*Your instructions:* State how many lines of the items below contain the string "Expand". Reply with the number only.
------ Record extracts ------
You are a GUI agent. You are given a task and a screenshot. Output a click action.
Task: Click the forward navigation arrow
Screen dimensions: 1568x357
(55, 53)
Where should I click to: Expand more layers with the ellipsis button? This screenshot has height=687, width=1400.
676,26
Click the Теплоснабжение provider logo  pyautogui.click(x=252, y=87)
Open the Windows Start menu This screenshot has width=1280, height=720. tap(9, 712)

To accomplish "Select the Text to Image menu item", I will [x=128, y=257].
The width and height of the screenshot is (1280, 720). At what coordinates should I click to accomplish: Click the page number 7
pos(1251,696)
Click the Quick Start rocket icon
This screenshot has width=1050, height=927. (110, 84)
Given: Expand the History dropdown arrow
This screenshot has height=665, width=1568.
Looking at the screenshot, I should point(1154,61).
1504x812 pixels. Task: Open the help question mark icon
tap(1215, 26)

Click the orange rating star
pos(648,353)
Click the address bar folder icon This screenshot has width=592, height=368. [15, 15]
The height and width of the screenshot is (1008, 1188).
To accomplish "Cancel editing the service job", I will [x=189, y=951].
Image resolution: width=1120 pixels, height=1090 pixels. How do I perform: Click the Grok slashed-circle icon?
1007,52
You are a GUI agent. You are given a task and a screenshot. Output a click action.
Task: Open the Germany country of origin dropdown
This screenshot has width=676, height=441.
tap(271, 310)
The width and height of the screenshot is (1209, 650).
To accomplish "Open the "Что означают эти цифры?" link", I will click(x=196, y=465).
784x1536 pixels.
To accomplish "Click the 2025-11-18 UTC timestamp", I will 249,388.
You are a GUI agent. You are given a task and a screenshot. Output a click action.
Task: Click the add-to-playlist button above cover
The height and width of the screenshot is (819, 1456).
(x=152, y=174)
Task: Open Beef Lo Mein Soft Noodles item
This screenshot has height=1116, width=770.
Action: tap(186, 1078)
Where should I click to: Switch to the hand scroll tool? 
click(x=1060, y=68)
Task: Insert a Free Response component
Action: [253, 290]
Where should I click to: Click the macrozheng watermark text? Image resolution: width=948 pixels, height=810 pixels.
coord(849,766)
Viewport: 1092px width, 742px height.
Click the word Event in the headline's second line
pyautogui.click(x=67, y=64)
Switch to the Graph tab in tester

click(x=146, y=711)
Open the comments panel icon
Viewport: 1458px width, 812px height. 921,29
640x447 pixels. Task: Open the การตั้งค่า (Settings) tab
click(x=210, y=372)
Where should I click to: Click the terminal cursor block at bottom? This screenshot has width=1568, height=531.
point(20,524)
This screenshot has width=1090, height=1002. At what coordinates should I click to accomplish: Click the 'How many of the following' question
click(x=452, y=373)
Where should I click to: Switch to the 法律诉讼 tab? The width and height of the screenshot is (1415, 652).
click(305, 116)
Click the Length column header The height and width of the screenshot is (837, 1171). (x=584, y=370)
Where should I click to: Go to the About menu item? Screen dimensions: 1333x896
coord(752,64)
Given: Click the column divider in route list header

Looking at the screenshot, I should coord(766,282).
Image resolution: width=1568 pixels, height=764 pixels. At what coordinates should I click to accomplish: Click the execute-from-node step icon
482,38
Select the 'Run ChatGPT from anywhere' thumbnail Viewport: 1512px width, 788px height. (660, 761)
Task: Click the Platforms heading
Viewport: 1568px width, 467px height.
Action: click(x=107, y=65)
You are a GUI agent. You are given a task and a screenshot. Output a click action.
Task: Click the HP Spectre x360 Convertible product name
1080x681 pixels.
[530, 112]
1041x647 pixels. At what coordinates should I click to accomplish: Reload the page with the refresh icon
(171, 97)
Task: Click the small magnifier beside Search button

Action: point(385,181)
------
*Reply to the exercise:* 2